PROBLEM TO SOLVE: Nothing in the records may be altered; repeat them exactly.

————

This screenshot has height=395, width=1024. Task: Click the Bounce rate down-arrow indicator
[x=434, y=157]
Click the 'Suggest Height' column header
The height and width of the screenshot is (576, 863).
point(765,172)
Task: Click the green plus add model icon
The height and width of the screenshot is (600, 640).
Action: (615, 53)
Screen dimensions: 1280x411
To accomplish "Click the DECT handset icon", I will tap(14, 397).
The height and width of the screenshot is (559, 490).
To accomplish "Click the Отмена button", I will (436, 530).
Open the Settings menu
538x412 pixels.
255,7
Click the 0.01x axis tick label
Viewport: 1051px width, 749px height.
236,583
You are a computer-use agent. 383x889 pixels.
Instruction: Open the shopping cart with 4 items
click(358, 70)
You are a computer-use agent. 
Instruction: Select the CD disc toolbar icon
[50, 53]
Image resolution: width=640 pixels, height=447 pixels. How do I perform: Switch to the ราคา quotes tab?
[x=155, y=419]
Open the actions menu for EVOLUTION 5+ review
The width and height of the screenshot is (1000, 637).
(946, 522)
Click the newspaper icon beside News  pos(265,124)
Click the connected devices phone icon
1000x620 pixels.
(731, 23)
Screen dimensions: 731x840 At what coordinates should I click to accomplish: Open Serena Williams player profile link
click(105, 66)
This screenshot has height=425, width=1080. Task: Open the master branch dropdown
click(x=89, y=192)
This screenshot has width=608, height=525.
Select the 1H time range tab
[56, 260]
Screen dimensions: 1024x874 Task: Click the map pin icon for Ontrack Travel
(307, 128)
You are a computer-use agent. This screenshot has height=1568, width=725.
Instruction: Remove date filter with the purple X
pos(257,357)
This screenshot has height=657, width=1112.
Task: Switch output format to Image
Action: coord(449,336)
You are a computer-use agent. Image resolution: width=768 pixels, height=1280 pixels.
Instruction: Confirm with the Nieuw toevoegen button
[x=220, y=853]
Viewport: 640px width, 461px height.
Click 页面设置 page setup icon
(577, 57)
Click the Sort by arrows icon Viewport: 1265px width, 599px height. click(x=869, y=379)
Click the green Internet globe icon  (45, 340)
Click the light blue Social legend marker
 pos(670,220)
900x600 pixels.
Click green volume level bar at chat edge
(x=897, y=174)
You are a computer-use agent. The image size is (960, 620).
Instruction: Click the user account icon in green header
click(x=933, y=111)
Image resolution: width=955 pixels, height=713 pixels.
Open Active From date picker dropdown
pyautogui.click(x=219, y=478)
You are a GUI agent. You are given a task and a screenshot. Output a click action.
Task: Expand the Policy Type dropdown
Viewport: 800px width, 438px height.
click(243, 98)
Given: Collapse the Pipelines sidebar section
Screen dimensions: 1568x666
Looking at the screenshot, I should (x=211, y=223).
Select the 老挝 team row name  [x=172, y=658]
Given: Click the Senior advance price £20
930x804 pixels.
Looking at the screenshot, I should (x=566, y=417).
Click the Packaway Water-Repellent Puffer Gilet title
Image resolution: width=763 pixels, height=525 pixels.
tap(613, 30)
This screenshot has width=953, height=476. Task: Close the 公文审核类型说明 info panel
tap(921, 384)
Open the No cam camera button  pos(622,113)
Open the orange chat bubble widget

————

SOLVED EXERCISE:
This screenshot has height=395, width=1024. Task: Click the Bounce rate down-arrow indicator
[x=434, y=157]
Click the 'Suggest Height' column header
The height and width of the screenshot is (576, 863).
point(765,172)
Task: Click the green plus add model icon
The height and width of the screenshot is (600, 640).
Action: (615, 53)
Screen dimensions: 1280x411
To accomplish "Click the DECT handset icon", I will tap(14, 397).
The height and width of the screenshot is (559, 490).
To accomplish "Click the Отмена button", I will (436, 530).
Open the Settings menu
538x412 pixels.
255,7
Click the 0.01x axis tick label
Viewport: 1051px width, 749px height.
236,583
You are a computer-use agent. 383x889 pixels.
Instruction: Open the shopping cart with 4 items
click(358, 70)
You are a computer-use agent. 
Instruction: Select the CD disc toolbar icon
[50, 53]
Image resolution: width=640 pixels, height=447 pixels. How do I perform: Switch to the ราคา quotes tab?
[x=155, y=419]
Open the actions menu for EVOLUTION 5+ review
The width and height of the screenshot is (1000, 637).
(946, 522)
Click the newspaper icon beside News  pos(265,124)
Click the connected devices phone icon
1000x620 pixels.
(731, 23)
Screen dimensions: 731x840 At what coordinates should I click to accomplish: Open Serena Williams player profile link
click(105, 66)
This screenshot has height=425, width=1080. Task: Open the master branch dropdown
click(x=89, y=192)
This screenshot has width=608, height=525.
Select the 1H time range tab
[56, 260]
Screen dimensions: 1024x874 Task: Click the map pin icon for Ontrack Travel
(307, 128)
You are a computer-use agent. This screenshot has height=1568, width=725.
Instruction: Remove date filter with the purple X
pos(257,357)
This screenshot has height=657, width=1112.
Task: Switch output format to Image
Action: coord(449,336)
You are a computer-use agent. Image resolution: width=768 pixels, height=1280 pixels.
Instruction: Confirm with the Nieuw toevoegen button
[x=220, y=853]
Viewport: 640px width, 461px height.
Click 页面设置 page setup icon
(577, 57)
Click the Sort by arrows icon Viewport: 1265px width, 599px height. click(x=869, y=379)
Click the green Internet globe icon  (45, 340)
Click the light blue Social legend marker
 pos(670,220)
900x600 pixels.
Click green volume level bar at chat edge
(x=897, y=174)
You are a computer-use agent. The image size is (960, 620).
Instruction: Click the user account icon in green header
click(x=933, y=111)
Image resolution: width=955 pixels, height=713 pixels.
Open Active From date picker dropdown
pyautogui.click(x=219, y=478)
You are a GUI agent. You are given a task and a screenshot. Output a click action.
Task: Expand the Policy Type dropdown
Viewport: 800px width, 438px height.
click(243, 98)
Given: Collapse the Pipelines sidebar section
Screen dimensions: 1568x666
Looking at the screenshot, I should (x=211, y=223).
Select the 老挝 team row name  [x=172, y=658]
Given: Click the Senior advance price £20
930x804 pixels.
Looking at the screenshot, I should (x=566, y=417).
Click the Packaway Water-Repellent Puffer Gilet title
Image resolution: width=763 pixels, height=525 pixels.
tap(613, 30)
This screenshot has width=953, height=476. Task: Close the 公文审核类型说明 info panel
tap(921, 384)
Open the No cam camera button  pos(622,113)
Open the orange chat bubble widget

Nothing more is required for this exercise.